**WHAT TO WORK ON**.
1. In the tennis report on the Madrid final, what lead did Nadal hold in the third set when Nishikori gave up?
2. Please extend the tennis report on the Madrid final with a few more paragraphs that follow its last sentence.

**EXTRACT**.
##########
In a tremendously disappointing finish to an entertaining encounter, Nishikori could barely walk to the net to capitulate after Nadal had raced into a 3-0 lead in the third.

“First of all I am very disappointed about what happened today in this final,” Nishikori told spectators packed into the Magic Box arena.

“Unfortunately, I was hurting already and I tried to fight but Rafa was too good today so congratulations to him,” added the 24-year-old, contesting his first Masters 1000 final and fresh from his debut title on clay in Barcelona last month.

“It’s been a great few weeks for me in Spain,” he said. “I won in Barcelona and now here the final in Madrid so it’s becoming like a second home to me.”

The premature end to Sunday’s showpiece left the jury out on Nadal’s form ahead of his bid for a record-extending ninth French Open singles title when the clay grand slam starts at the end of the month.
##########
**SUPPLIED MATERIAL**.
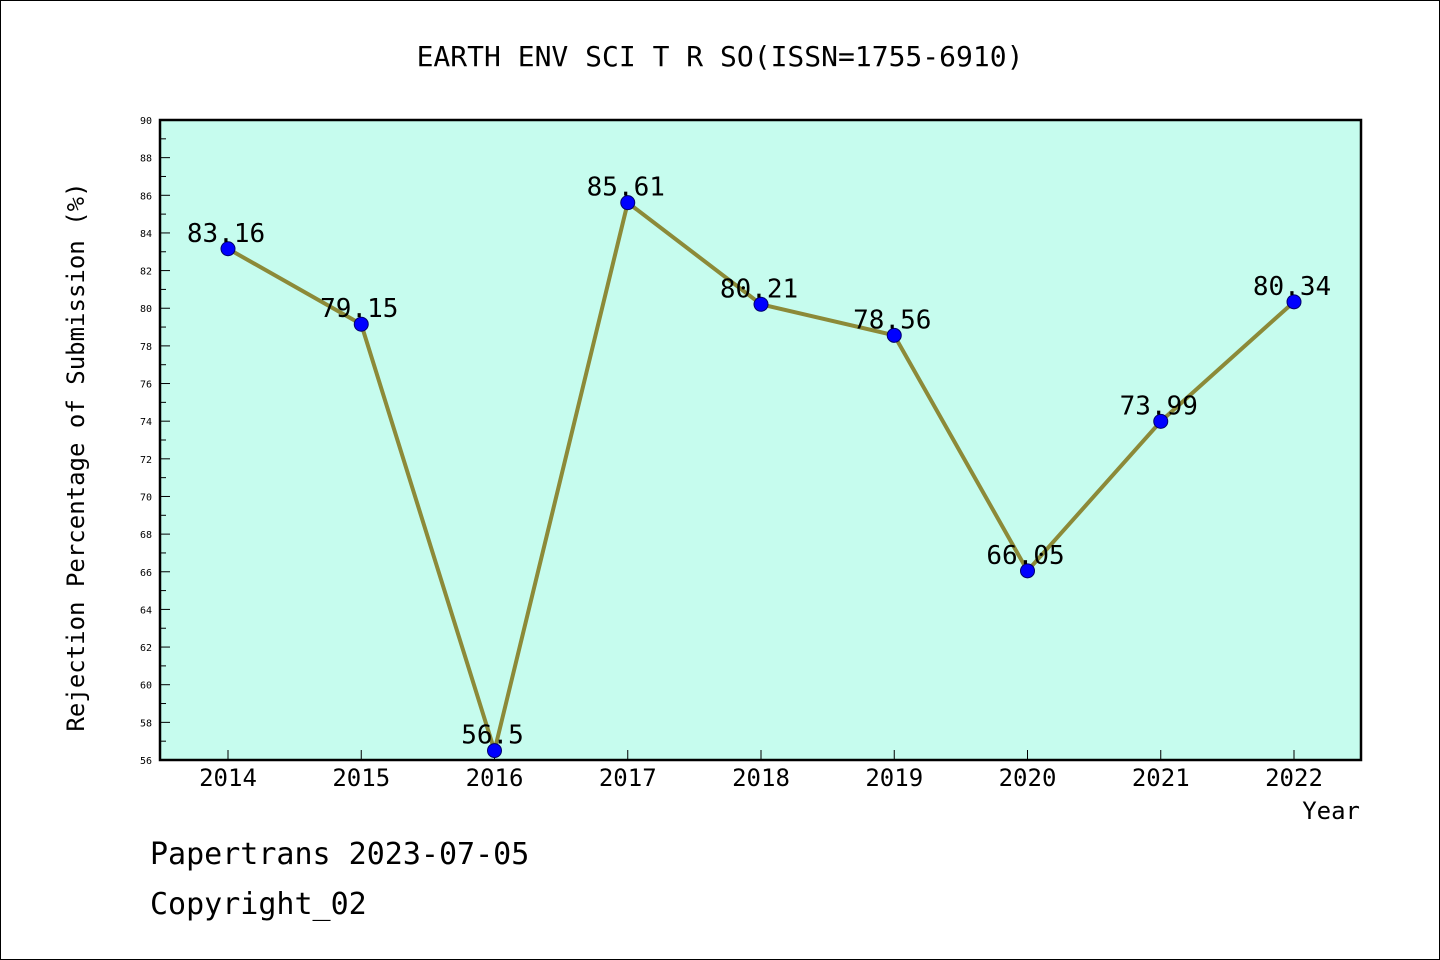  Describe the element at coordinates (1292, 287) in the screenshot. I see `data-label: 80.34` at that location.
##########
**RESPONSES**.
1. Nadal led 3-0 in the third set.

2.
His latest triumph, his fourth Madrid crown, was the 27-year-old Majorcan’s 63rd career title and 44th on clay, two short of Guillermo Vilas’s all-time record of 46.

However, he has struggled on the red dust this season, losing in the quarter-finals in Monte Carlo and Barcelona and there is a sense that his days as the king of Roland Garros may be numbered.

Certainly the way Nishikori dictated play in the early stages will have set alarm bells ringing but Nadal still has this week’s Rome Masters to fine-tune his game before heading to Paris.